Furthermore, the required pressure usually increases as the distance the
mixture is transported to the point of application increases. This is
particularly so in roofing situations where it is highly desirable that
the mixture be mixed at a location more stable than the roof and then
pumped up to the elevation of the roof. The inventors have found that the
high pressure required makes rubber hoses impractical. Rubber swelled in
diameter until the hose failed.
A problem related to the high viscosity of silicone-aggregate mixtures is
the requirement that the mixture be flowable enough to be pumped through
the apparatus and through the hose and spray nozzle. The previous methods
do not include an operational spraying apparatus for the various problems
specific to silicone-aggregate mixtures, but instead anticipates applying
a mixture manually. As a result of this manual application, the prior
formulations have not been concerned with obtaining a mixture flowable
enough to pass through the spraying apparatus, yet not so flowable that it
runs and smears and results in a layer insufficiently thick on the
application surface. Accordingly, associated with the development of a
spraying apparatus is the need to develop a mixture within a desirable
range of characteristics.
An additional problem occurs if the silicone-aggregate mixture is exposed
prematurely to too much moisture. When this happens, cross linking occurs
and the mixture begins to set up and eventually sets up and becomes solid.
If cross linking of the mixture goes too far before it is discharged from
the apparatus, then blockage of the apparatus occurs and it eventually
fails completely. This was an additional problem faced by the inventors
when rubber hoses were tested to transport the mixture. Air and moisture
penetrated into the hose because of the porosity of the rubber. At a
certain level of moisture in the hose, the mixture cross linked
sufficiently to block the hose, preventing transport of the mixture.
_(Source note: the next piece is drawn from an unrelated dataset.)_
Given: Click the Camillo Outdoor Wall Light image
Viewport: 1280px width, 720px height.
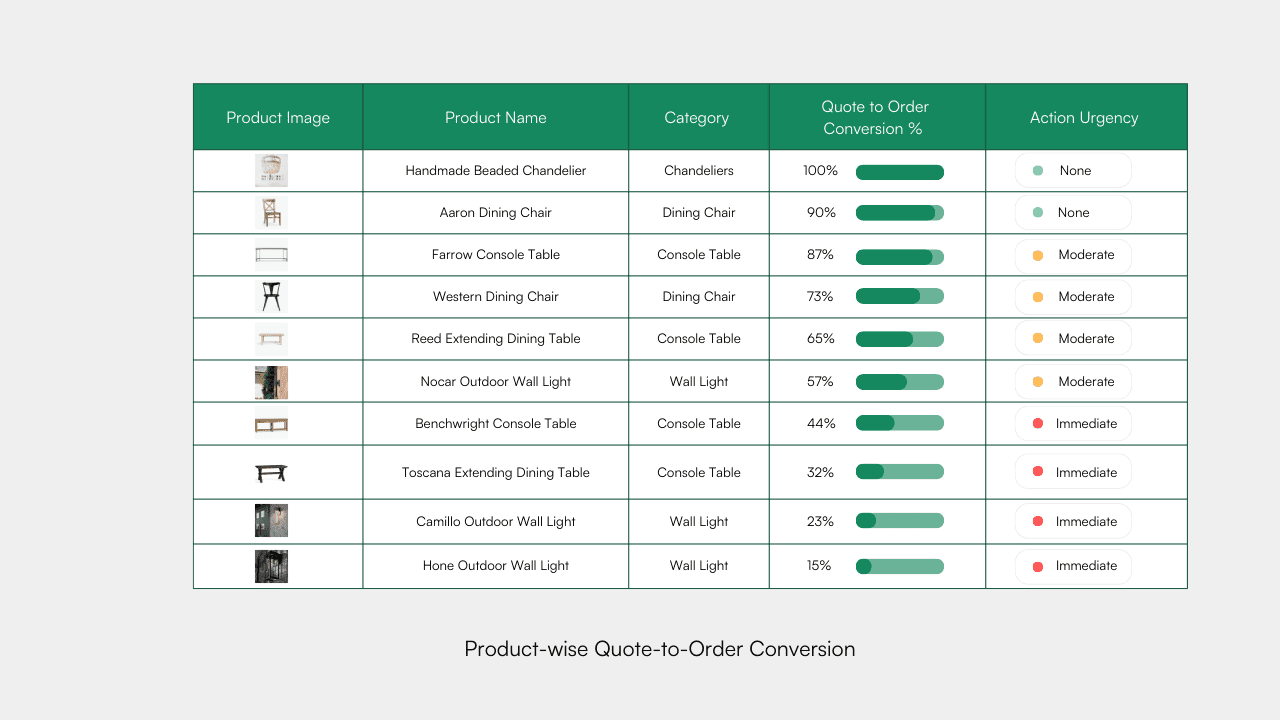Looking at the screenshot, I should point(271,521).
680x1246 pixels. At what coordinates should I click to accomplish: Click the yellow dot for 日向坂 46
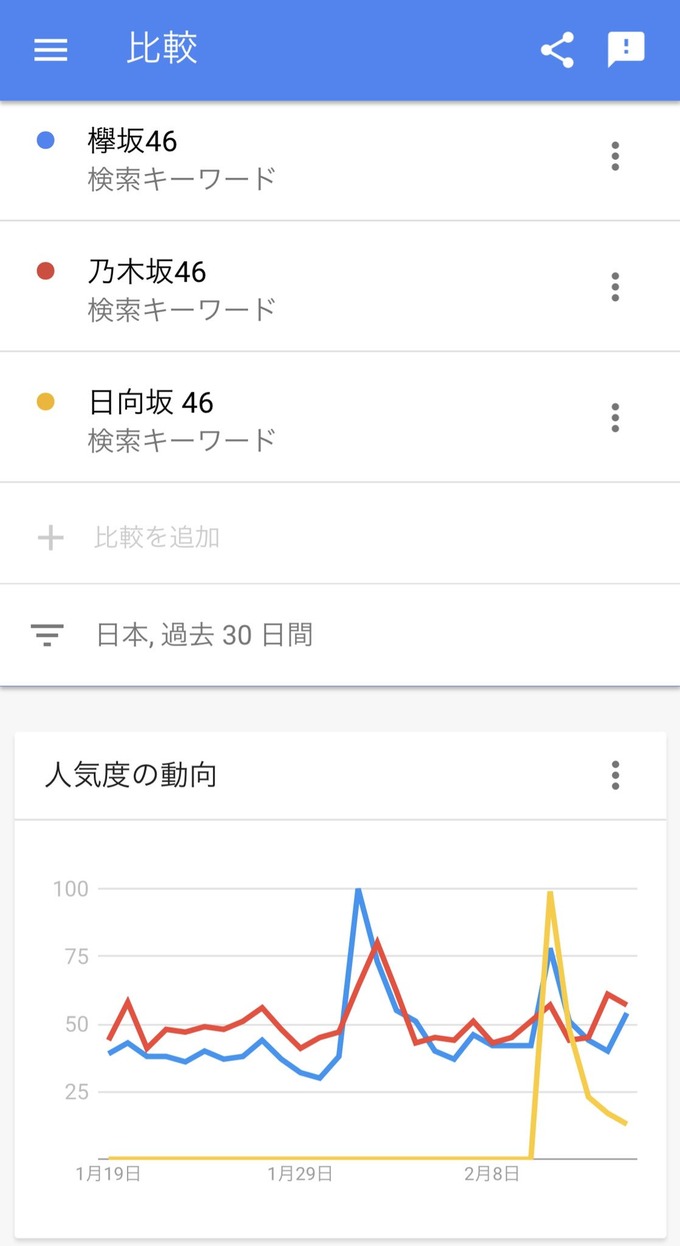coord(45,402)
Furthermore, silicone adheres to most materials, thus, it was discovered
that even when the required pressure could be attained, the mixture would
attach itself to the internal components of the spraying apparatus and
quickly block the flow. Of the few materials to which silicone does not
adhere (including polytetrafluoroethylene, polyethylene, and
polypropylene), it was not known in the art to use such a material such
that it would withstand the requirements of spraying a silicone-aggregate
mixture, such requirements including the increased pressure and the
necessity of preventing moisture from entering the mixture.
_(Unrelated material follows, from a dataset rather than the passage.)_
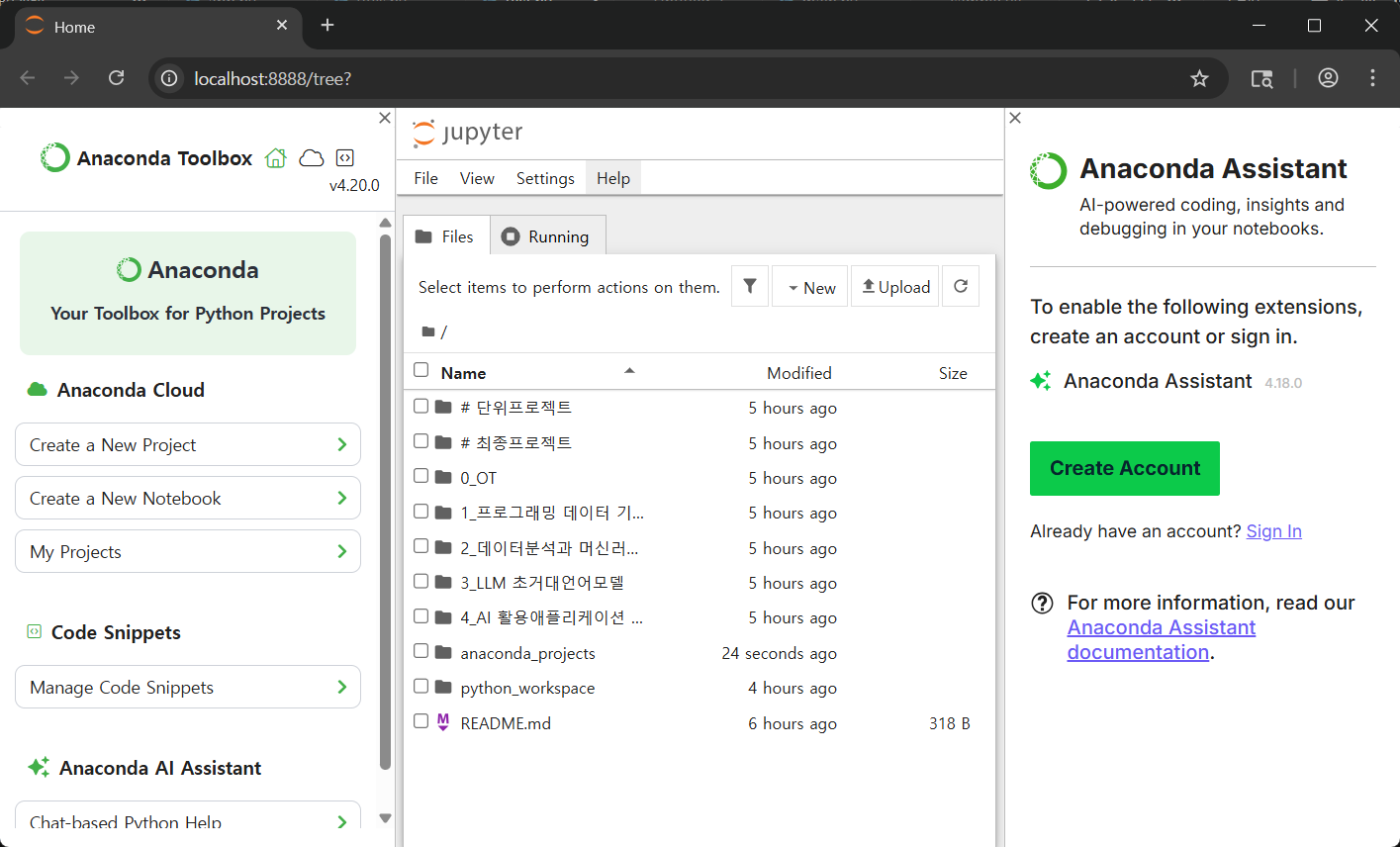Open the New dropdown button
The height and width of the screenshot is (847, 1400).
810,287
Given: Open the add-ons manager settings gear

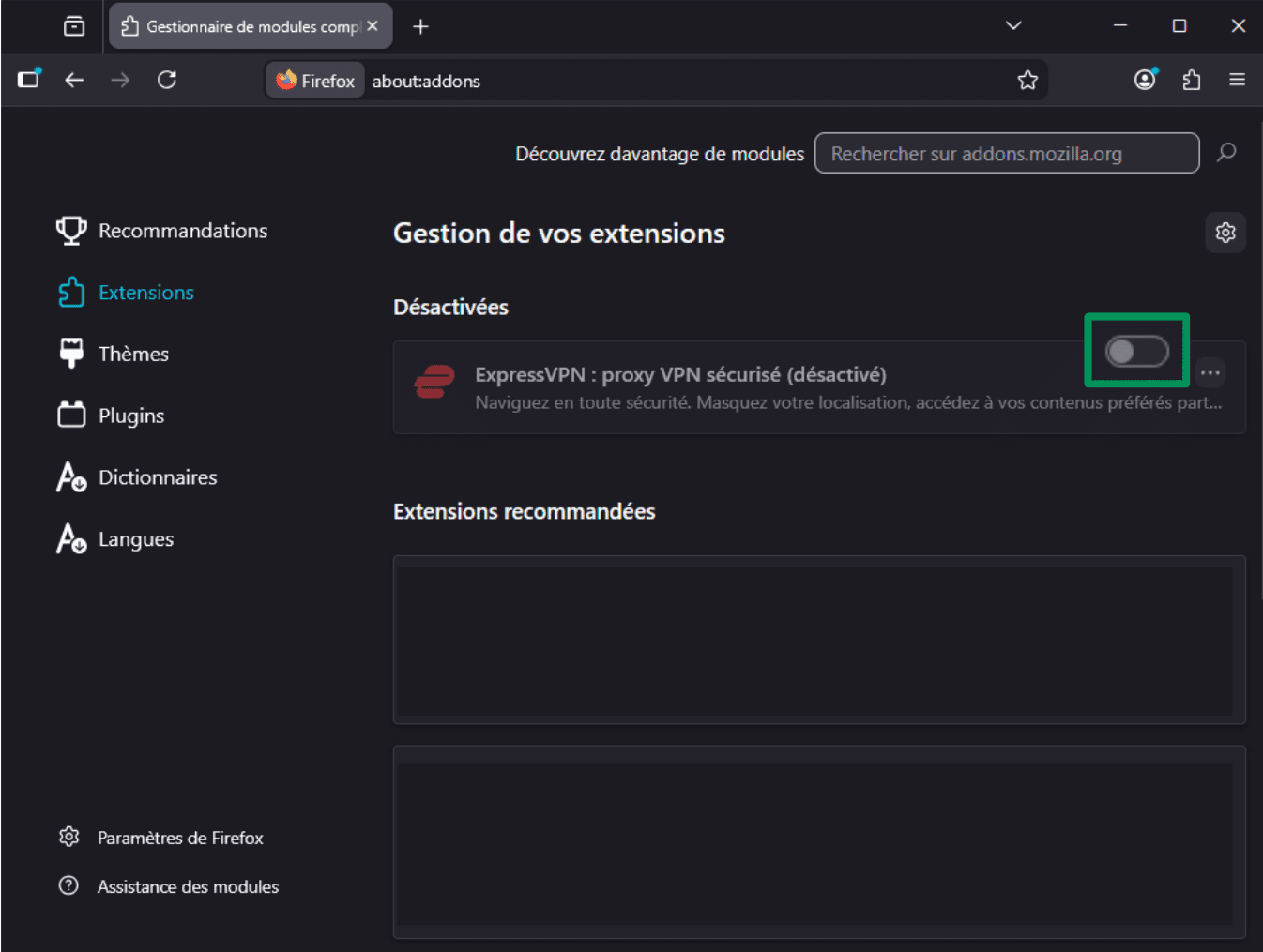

An additional problem in development of the invention was cleaning the
apparatus following use. With the spraying apparatus in general, it is
possible to simply flush the material out of the machine and the hose
directly following use. However, with silicone-aggregate mixtures the
material remaining inside the machine and the hose simply smears because
of its high viscosity and its adhesion properties. The mixture which
adhered to the walls would react with the moisture and air and cure the
silicone. As a result, reacted silicone built up in the apparatus and
hoses after cleaning. This would cause partial or complete blockages after
repeated use. Furthermore, options such as replacing the hose every couple
of uses is not economically feasible because of the expense involved in
obtaining new equipment.
Similar problems exist with various other high viscosity polymer and high
aggregate mixtures. Accordingly, the apparatus of the present invention is
also suitable for other types of mixtures that present comparable
application difficulties. One example of another suitable mixture is an
acrylic coating mixture.
As a result of the shortcomings of the art, a need exists for a mixing and
spraying apparatus which can accommodate the extreme requirements
associated with applying silicone-aggregate mixtures and other high
viscosity mixtures in the form of a spray. Specifically, the mixing and
spraying apparatus must be powerful enough to overcome the high viscosity
of such a mixture, must properly isolate the mixture from atmospheric air
and other sources of excess moisture, must be formed of materials that
minimize the amount of the mixture adhering to the apparatus, and must be
easily cleanable and reusable.
Accordingly, it is an object of this invention to provide an apparatus and
method for mixing and spraying a silicone-aggregate mixture onto surfaces
which are not readily accessible for manual application or have surfaces
that make uniform application difficult. Such surfaces can include roofs,
awnings (and other flexible building structures), ship hulls, and any
other surfaces which would benefit from a uniform layer of a waterproof,
flame retardant, and lightweight material that is resistant to
deterioration caused by acids, bases, salts, and ultraviolet (UV)
radiation.
It is also an object of this invention to provide an apparatus and method
for mixing and spraying a high viscosity mixture which can produce and
withstand the elevated pressure necessary to force such a mixture through
the apparatus and out of the spray nozzle.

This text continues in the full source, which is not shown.